Expectation-Maximization Algorithm

Broadly used algorithm in situations where the observed data is considered incomplete when finding Method of maximum likelihood

standard tool for mixture models

The complete data $y$

y = (x^{'}, z^{'})^{'}

consists of observed data $x$ (which is incomplete) and unobserved data $z$

Formulation

Suppose we have the pdfs or pmfs for the complete data $f_{c} (y; θ)$ and the incomplete data $f (x; θ)$

The complete-data log-likelihood could be formed for $θ$ if $y$ are fully observed and available

\log L_{c} (θ) = \log f_{c} (y; θ) = \log (f_{c} (x, z; θ))
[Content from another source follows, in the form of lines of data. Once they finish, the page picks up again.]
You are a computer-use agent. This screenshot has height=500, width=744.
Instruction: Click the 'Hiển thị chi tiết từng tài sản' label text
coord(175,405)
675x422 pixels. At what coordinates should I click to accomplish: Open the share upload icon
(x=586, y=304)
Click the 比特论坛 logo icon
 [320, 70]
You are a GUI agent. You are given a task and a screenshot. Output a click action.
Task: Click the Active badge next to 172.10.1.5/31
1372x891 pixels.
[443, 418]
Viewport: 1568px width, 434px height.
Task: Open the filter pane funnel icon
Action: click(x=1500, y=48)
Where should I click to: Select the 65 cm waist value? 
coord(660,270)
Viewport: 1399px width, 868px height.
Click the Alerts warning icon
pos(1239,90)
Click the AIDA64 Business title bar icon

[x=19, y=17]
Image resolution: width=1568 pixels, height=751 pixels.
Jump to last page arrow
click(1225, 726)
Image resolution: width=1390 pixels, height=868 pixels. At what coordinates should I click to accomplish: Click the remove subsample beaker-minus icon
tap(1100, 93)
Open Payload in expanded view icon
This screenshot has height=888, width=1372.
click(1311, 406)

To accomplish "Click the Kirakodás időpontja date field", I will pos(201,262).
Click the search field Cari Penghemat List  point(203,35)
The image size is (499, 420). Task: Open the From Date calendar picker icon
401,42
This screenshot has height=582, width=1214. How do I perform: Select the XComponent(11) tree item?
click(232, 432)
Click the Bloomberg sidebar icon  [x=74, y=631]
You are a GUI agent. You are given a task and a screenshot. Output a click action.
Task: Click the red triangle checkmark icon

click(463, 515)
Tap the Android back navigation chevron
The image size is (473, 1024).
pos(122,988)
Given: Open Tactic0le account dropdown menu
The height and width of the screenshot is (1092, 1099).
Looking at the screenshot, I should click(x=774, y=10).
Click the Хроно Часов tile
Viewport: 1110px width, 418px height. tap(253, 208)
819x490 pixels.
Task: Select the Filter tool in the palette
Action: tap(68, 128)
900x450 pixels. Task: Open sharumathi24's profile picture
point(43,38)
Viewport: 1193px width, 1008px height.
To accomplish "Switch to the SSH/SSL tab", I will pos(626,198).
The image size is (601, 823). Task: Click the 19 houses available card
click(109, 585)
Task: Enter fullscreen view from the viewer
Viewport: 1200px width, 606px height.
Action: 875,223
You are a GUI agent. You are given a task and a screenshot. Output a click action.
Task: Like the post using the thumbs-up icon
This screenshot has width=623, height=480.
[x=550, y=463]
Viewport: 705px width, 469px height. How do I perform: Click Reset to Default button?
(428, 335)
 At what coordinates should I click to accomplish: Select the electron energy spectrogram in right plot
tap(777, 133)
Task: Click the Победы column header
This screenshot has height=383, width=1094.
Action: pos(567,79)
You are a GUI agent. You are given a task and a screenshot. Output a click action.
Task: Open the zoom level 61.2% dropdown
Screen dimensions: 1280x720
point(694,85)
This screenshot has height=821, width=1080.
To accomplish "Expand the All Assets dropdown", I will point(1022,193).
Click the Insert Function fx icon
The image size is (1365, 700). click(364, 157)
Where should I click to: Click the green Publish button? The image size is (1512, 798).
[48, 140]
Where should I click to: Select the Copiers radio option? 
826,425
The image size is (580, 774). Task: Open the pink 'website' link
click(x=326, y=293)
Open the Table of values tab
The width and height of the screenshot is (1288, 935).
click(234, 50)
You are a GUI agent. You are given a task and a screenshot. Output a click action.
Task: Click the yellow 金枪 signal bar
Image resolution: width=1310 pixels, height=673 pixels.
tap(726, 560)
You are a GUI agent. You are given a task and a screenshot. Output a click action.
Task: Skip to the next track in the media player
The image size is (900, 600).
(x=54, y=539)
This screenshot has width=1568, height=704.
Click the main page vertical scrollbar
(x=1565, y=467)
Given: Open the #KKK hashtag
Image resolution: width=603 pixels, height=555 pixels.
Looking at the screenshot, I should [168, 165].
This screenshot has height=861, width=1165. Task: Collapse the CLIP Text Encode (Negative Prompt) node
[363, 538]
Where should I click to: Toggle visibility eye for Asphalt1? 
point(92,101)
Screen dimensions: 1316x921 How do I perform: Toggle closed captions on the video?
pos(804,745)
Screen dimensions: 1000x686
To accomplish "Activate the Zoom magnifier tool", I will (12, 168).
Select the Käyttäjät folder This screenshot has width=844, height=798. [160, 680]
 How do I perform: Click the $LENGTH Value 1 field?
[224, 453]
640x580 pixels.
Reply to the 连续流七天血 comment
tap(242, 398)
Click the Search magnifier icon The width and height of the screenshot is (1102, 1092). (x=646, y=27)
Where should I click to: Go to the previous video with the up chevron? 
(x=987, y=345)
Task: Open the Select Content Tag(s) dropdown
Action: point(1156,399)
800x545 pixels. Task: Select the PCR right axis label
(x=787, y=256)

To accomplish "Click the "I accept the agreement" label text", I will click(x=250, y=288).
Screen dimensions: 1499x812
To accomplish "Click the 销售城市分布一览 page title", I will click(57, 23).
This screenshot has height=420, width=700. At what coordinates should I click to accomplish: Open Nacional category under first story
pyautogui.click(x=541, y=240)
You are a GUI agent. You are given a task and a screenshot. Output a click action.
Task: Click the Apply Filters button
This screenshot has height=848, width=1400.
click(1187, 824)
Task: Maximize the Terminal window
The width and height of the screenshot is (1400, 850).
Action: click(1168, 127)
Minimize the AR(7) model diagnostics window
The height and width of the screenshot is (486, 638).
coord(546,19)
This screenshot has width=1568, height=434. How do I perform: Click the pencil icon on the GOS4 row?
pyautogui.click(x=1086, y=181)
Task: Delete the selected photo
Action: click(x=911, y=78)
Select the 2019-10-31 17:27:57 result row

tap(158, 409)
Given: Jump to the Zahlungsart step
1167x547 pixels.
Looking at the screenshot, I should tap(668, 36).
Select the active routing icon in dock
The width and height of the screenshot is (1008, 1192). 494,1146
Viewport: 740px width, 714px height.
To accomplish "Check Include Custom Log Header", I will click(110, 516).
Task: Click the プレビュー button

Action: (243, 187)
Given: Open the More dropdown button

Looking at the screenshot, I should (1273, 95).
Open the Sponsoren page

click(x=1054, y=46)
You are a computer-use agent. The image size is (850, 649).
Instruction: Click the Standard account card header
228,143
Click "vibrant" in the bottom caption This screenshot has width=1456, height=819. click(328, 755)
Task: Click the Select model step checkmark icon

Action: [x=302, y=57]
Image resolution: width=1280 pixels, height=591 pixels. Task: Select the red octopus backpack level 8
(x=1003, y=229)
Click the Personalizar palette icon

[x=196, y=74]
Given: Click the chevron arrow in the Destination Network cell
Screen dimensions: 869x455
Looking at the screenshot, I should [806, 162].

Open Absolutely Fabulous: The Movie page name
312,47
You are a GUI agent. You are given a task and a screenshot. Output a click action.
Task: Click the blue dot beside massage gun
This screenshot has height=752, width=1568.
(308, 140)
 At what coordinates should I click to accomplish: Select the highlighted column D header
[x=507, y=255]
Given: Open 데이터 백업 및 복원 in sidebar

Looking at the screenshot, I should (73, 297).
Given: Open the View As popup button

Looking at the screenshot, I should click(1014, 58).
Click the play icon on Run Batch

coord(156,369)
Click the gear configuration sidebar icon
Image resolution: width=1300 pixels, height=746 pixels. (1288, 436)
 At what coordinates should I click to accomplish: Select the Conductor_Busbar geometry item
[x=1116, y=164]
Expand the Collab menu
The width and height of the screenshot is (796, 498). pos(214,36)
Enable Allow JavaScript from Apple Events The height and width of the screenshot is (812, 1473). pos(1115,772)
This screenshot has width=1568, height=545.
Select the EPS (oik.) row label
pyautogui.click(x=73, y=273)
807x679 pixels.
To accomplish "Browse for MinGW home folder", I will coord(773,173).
In the first iteration, the E-step finds the expectation of the complete-data log likelihood given $θ^{(0)}$ , the initial value for $θ$

Q (θ; θ^{0}) = E [\log L_{c} (θ; x, z) | θ^{(0)}]

The M-step is to find the value of $θ$ that maximizes the $Q (θ; θ^{(0)})$ , $θ^{(1)}$ such that

Q (θ^{(1)}; θ^{(0)}) \geq Q (θ; θ^{(0)})

for all possible $θ$

On the $(i + 1)^{t h}$ iteration, we define:
E-Step: Calculate

Q (θ; θ^{(1)}) = E [\log L_{c}]

M-Step: Find ${\underset{\sim}{θ}}^{(i + 1)}$ that maximizes $Q (θ; θ^{(i)})$ , that is

Q (θ^{(i + 1)}; θ^{(i)}) \geq Q (θ; θ^{(i)})

for all $θ$

Stopping Criteria

The pdf of the incomplete data is given by integrating out z and getting the marginal of x

f (x; θ) = \int f_{c} (y; θ) d z = \int f_{c} (x, z; θ) d z = \sum_{z} f_{c} (x, z; θ)

Repeat both the E and M steps alternatively until convergence as the difference of the incomplete-data likelihood $L (θ^{(1)}) - L (θ^{(i)})$ is very small and less than a pre-specified tolerance amount.

L (θ^{(i)}) = \prod f (x_{i}; θ)